In the previous post on the Rayleigh quotient we defined the directional derivative of a function \(f: \mathbb{R}^n \to \overline{\mathbb{R}}\) as
$$\begin{aligned}f'(x; h) = \lim_{t \downarrow 0} \frac{f(x+th)-f(x)}{t},\end{aligned}$$
provided that the limit exists.
It turns out that all convex functions are directionally differentiable on the interior (actually, the core) of their domains and \(f'(x; \cdot)\) is sublinear. However, the sublinearity property may fail when working with nonconvex functions. This motivates the definition of generalised directional derivatives which will hopefully be accompanied by some good calculus rules.
1. Generalised Directional Derivative
1.1. Dini Directional Derivative
The Dini directional derivative of a function \(f: \mathbb{R}^n \to \overline{\mathbb{R}}\) at a point \(x\) along a direction \(h\) is a generalised derivative given by
$$\begin{aligned}f^-(x; h) = \liminf_{t \downarrow 0} \frac{f(x+th)-f(x)}{t}.\end{aligned}$$
However, as we will see later, the Dini directional derivative is not always sublinear.
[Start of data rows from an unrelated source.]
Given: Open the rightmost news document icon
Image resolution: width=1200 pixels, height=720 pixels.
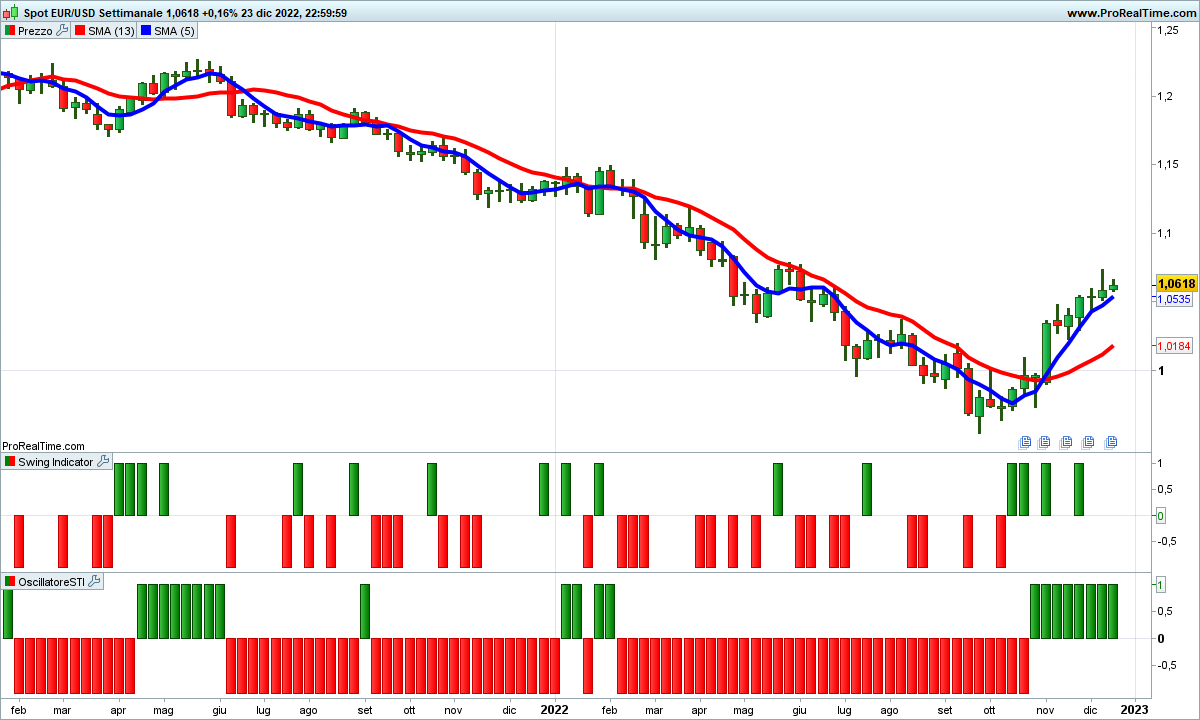Looking at the screenshot, I should 1110,441.
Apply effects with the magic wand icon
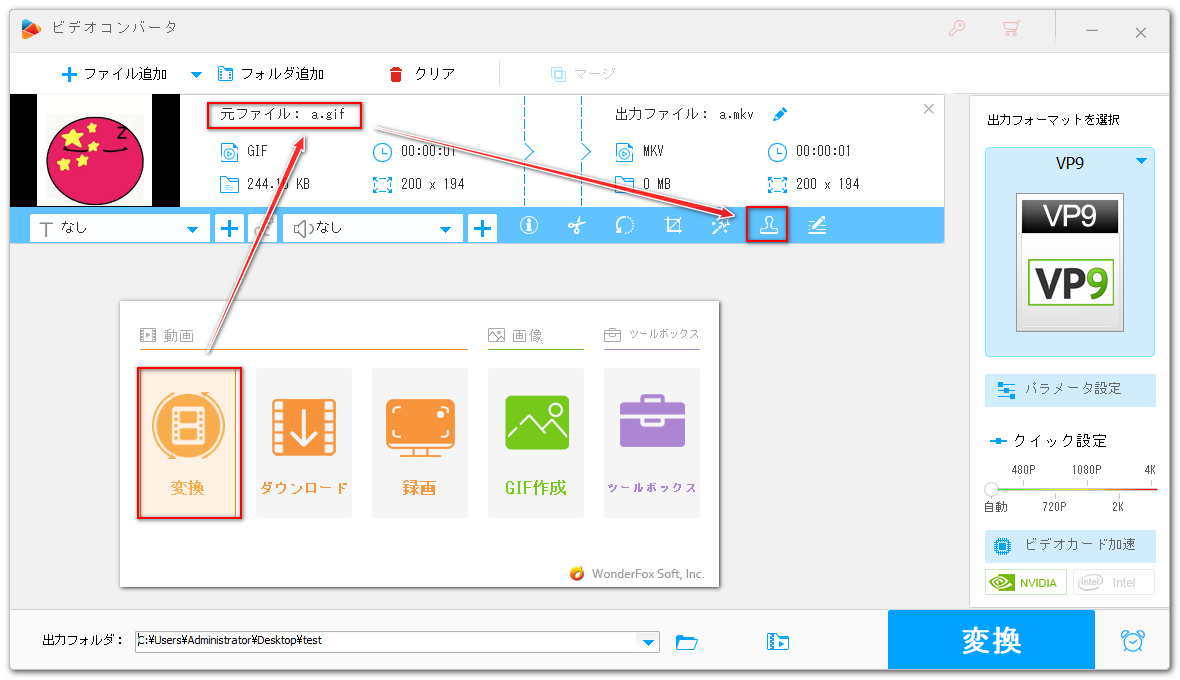 (721, 225)
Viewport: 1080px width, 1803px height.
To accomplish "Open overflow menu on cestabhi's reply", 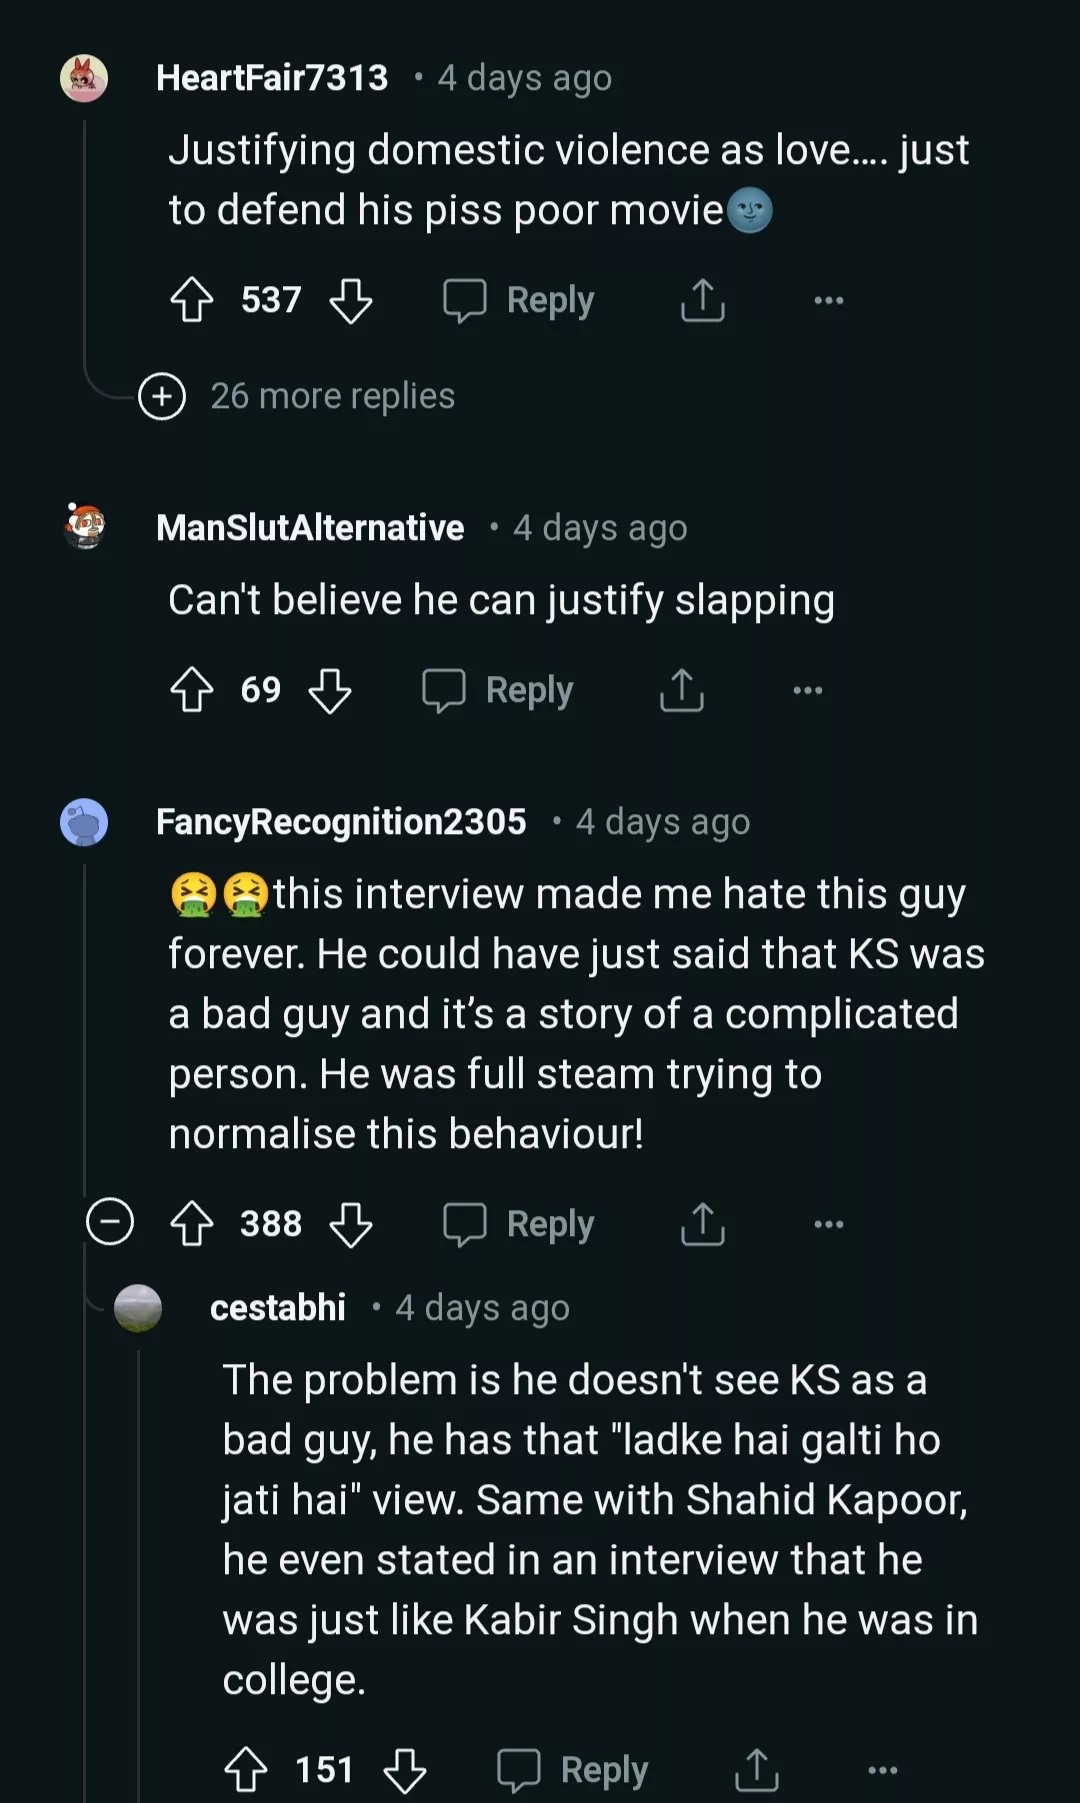I will click(882, 1770).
1.2. Clarke Directional Derivative
We also define the Clarke directional derivative of \(f\) at \(x\) for \(h\) is given by
$$\begin{aligned}f^\circ(x; h) {}={}& \limsup_{y \to x, t \downarrow 0} \frac{f(y+th)-f(y)}{t} \\ {}={}& \inf_{\delta>0}\, \sup_{\substack{\|y-x\|\leq \delta \\ t \in (0,\delta)}} \frac{f(y+th)-f(y)}{t}.\end{aligned}$$
We can show that
Proposition 1. The Clarke directional derivative is positive homogeneous and sublinear, i.e.,
$$\begin{aligned}f^\circ(x; u + v) \leq f^\circ(x; u) + f^\circ(x; v),\end{aligned}$$
for all \(x, u, v\).
Proof. To show that \(f^\circ(x; {}\cdot{})\) is positively homogeneous, take \(\lambda > 0\). We have
$$\begin{aligned}f^\circ(x; \lambda h) {}={}& \limsup_{y\to x, t\downarrow 0}\frac{f(y+\lambda t h) - f(y)}{t}\\{}\overset{\eta = \lambda t}{=}{}& \limsup_{y\to x, \eta\downarrow 0}\frac{f(y+\eta h) - f(y)}{\tfrac{1}{\lambda}\eta} = \lambda f^\circ(x; h).\end{aligned}$$
We need to show that \(f^\circ(x; h+h') \leq f^\circ(x; h) + f^\circ(x; h')\). We have
$$\begin{aligned}f^\circ(x; h+h') {}={}& \limsup_{y\to x, t\downarrow 0}\frac{f(y+th+th') - f(y)}{t}\\{}={}& \limsup_{y\to x, t\downarrow 0}\frac{f(y+th+th') - f(y+th') + f(y+th') - f(y)}{t} \\ {}\leq{}& \limsup_{y\to x, t\downarrow 0}\frac{f(y+th+th') - f(y+th') }{t} \\ &\qquad+ \limsup_{y\to x, t\downarrow 0}\frac{f(y+th') - f(y)}{t}\end{aligned}$$
Now in the first limsup let us define \(\tilde{y} = y+th\) and see that \(\tilde{y} \to x\) as \(y \to x\) and \(t \downarrow 0\), therefore the first limsup is equal to \(f^\circ(x; h)\). \(\blacksquare\)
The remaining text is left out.